Now that you have selected a business model to pursue it is time to consider where to locate your business. This is a primary consideration if you are starting a brick and mortar or franchise type business, and not a consideration if you choose any of the other models.

When choosing a location for your business, you should keep potential customers in mind as well as your budget. If you are running a retail business, you need to be in a high visibility location. On the other hand, if your business will be manufacture in nature, signage and walk-in traffic are not a factor so the location should be based on cost and logistics.

Ultimately if location is a key element to the success of your business, you want to be sure you find a location which gives your business the best chance for success.

Determining Business Structure

As you continue to work toward starting your own business, another important consideration is what legal entity your business will be. There are a variety of options to choose from, and each has a different effect on flexibility, control, taxation, and owner liability.

Legal (e.g., attorney) and taxation (e.g., accountant, CPA, etc.) experts can help you understand the different business structures available to you, and how each business structure would coincide with your business goals.
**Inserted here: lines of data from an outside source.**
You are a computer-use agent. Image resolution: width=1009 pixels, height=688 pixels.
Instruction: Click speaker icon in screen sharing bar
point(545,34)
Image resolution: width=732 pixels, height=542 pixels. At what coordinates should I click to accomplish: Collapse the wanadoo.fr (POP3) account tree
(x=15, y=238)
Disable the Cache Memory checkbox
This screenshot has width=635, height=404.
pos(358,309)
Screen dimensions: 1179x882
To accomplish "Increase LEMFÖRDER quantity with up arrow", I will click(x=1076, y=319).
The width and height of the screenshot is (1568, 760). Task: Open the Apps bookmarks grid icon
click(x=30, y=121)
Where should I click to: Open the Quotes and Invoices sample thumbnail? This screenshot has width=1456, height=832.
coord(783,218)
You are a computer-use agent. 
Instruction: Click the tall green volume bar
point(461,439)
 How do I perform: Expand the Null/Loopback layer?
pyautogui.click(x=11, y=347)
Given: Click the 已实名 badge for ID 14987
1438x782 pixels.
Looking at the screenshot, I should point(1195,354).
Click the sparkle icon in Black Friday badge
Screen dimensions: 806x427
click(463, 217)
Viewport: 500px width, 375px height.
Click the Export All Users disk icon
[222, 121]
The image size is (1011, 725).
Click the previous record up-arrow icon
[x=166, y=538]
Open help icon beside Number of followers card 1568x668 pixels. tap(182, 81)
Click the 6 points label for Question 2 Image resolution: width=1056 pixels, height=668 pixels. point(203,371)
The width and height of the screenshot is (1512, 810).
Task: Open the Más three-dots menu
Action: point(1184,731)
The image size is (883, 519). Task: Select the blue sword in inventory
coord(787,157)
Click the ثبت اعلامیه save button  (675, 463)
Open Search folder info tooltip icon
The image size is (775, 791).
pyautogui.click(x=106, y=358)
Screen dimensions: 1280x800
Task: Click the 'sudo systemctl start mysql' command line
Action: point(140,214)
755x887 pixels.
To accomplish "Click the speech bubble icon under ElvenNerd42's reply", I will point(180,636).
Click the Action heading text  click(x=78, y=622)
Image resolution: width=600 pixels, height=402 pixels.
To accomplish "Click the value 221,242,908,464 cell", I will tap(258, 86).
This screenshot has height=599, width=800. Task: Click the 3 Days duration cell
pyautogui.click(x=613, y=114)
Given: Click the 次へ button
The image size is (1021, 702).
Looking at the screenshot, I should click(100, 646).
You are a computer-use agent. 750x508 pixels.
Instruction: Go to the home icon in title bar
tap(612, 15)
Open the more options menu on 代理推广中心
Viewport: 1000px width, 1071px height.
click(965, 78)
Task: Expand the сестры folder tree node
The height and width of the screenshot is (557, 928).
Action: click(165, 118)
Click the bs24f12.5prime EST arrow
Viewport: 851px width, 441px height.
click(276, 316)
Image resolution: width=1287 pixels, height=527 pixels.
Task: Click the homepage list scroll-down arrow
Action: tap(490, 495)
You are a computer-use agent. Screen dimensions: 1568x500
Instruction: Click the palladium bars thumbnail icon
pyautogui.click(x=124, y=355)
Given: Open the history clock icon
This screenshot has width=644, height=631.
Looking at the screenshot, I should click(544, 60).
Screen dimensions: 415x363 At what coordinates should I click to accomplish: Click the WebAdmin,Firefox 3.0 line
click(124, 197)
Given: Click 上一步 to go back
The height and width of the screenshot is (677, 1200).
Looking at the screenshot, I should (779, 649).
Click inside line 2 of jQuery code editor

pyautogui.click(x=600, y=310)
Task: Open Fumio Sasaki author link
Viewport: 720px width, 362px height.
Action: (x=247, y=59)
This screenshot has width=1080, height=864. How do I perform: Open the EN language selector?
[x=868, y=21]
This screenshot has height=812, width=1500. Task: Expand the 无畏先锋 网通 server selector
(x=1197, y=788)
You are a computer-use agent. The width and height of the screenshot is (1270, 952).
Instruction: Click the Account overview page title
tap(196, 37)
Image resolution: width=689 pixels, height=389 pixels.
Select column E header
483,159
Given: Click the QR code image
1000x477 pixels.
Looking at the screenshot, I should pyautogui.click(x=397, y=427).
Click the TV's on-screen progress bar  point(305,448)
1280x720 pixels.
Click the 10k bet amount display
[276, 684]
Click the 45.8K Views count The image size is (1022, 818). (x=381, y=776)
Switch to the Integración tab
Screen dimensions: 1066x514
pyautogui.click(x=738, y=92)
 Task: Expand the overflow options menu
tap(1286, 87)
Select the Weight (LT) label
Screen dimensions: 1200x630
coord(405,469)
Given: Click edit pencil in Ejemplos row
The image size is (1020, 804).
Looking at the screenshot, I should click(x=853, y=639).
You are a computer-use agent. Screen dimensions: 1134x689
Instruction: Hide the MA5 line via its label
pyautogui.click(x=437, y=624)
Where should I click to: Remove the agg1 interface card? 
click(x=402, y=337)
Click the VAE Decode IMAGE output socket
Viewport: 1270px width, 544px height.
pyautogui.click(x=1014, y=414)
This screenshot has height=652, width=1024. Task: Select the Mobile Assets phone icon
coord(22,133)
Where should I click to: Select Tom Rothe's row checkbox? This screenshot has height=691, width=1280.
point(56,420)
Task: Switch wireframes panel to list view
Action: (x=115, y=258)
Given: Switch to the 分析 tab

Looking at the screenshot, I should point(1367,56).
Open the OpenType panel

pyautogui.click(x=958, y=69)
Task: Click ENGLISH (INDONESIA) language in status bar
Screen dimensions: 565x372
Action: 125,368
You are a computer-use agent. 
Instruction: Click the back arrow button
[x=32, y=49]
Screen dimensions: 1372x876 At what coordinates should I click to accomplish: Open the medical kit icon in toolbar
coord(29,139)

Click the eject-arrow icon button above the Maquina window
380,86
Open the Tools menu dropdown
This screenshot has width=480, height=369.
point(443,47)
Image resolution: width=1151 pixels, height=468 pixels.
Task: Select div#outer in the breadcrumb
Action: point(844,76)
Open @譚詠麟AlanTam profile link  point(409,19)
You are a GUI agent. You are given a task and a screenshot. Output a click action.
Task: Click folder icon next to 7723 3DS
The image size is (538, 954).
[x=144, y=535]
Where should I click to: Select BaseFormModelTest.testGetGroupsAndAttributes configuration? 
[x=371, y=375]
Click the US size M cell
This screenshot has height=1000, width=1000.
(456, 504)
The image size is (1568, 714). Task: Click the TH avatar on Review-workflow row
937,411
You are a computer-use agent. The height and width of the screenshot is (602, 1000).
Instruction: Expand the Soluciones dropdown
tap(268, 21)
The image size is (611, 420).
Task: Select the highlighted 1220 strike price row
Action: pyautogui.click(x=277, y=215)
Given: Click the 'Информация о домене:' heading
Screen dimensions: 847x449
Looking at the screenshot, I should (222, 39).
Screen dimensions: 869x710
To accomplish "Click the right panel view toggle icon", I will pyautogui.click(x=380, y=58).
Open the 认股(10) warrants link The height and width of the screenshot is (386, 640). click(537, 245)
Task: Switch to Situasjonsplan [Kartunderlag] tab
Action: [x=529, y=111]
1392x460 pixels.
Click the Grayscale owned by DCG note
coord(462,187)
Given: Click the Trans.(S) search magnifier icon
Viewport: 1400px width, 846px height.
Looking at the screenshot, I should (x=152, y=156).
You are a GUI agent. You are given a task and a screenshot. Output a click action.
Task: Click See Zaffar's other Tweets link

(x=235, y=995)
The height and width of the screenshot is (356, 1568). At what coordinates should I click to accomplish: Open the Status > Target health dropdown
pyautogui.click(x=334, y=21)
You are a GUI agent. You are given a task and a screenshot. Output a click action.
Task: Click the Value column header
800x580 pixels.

While you will ultimately be the one to make a choice of business structure, consulting a professional legal and tax advisor can help to eliminate any gray area before you get down to business.

Now we will review the different business structures available, and how each would fit with your business model.

Different Business Structures

There are five different business structures you can use to legally organize your business:

  • Sole Proprietorship

  • Partnership

  • Corporation

  • Limited Liability Company

Let’s review each structure with a little more detail to help you determine which option is best for your new business venture.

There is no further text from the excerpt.